To help muddy the waters of mandated economic inefficiency even further, Congress — including Sens. Debbie Stabenow and Gary Peters — is pushing forward with the “Driving America Forward Act.” To help automakers try to sell what consumers aren’t buying, the act would provide a $7,000 credit for the next 400,000 electric cars an auto-maker sells after they’ve passed the 200,000-unit threshold.

Extending the tax loophole for electric vehicles helps rich people, Californians, companies that already don’t pay taxes, and China, which owns many of the resources required to build and operate these vehicles. — Tom Pyle, President, American Energy Alliance

If a decade of mandates didn’t move the needle, adding more isn’t going to help. Rather than trying to control how EVs are sold, Congress should provide more grants to extend battery range, reduce battery recharging times, and add more charging stations.


Trade Policy – Time for Congress to Act

President Trump’s tax reforms and deregulation efforts have stoked the American economy and led to the lowest unemployment numbers in more than 50 years — the jobless rate fell to 3.5 percent at the end of September. More people are working than ever before, and the economy is running on all cylinders.

But the good times won’t last if Trump doesn’t conclude tariff relief with China and Europe, and if Congressional Democrats continue to push impeachment efforts rather than passing job-generating legislation like the new version of NAFTA, known as the United States, Mexico, and Canada Agreement, or USMCA. According to an April report by the International Trade Commission, the new trade agreement would add $68.2 billion to the U.S. economy and generate 176,000 new jobs. 
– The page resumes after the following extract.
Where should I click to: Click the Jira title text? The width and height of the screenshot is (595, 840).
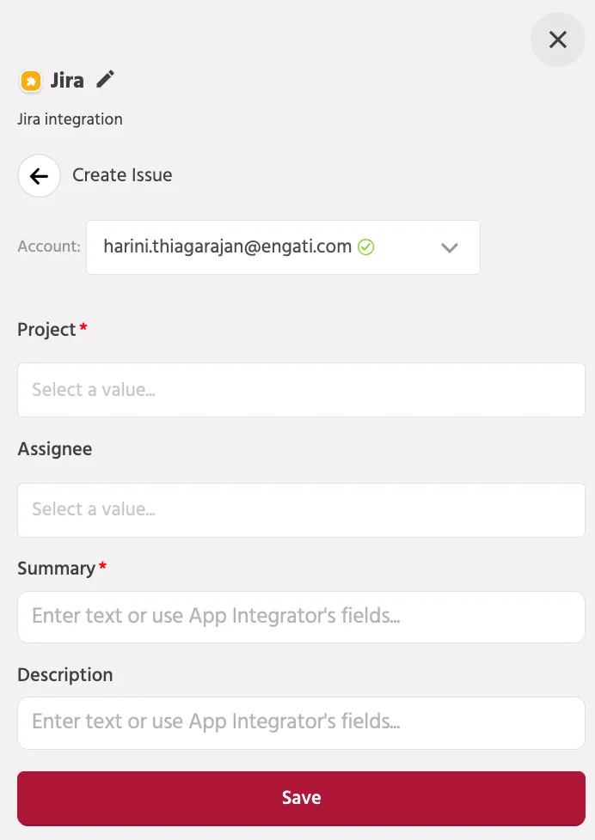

Closer to home, the Trump administration estimates the USMCA would create 76,000 automotive jobs within five years of passage, as automakers invest $34 billion in new and renovated plants to meet regional content rules. In turn, Michigan’s agricultural output would benefit from the lower restrictions the USMCA places on dairy exports to Canada.   

Apart from Trump’s trade policies, which have served to slow economic growth, Congressional Democrats should stop hindering the president’s progress. Voters overall want to see positive movement on a number of fronts. Petty attacks on a sitting president aren’t going to get the job done.


Health Care – Eliminate the GPO Cartel

U.S. Congressional leaders under House Speaker Nancy Pelosi have proposed legislation that would place price controls on drugs. To wit, the new set of rules, if enacted, would require the secretary of Health and Human Services to negotiate a “fair” price with drug manufacturers for the most costly 250 patent-protected drug brands.

The price control measure is a recipe for disaster, and should be pulled from the legislation. According to the proposal, a drug maker that refuses to negotiate with the federal government would have to pay a 65 percent excise tax on its annual gross sales. The tax goes up another 10 percent after each subsequent quarter. As it stands, few companies record annual profit margins of 65 percent.

Rather than place price controls on drugs, Congress should look to clean up Group Purchasing Organizations, better known as GPOs. These “middlemen” serve to dictate prices for everything from drugs and bandages to medical equipment and bed linens. The ruse is further compounded by a lack of transparency.

The GPOs don’t allow hospitals and health care service providers to know what drug makers and medical equipment manufacturers charge for their products and services. Rather, they mark everything up at every stop along the supply chain to ensure profits for themselves. Rather than dictate prices, Congress should clean up the GPO cartel.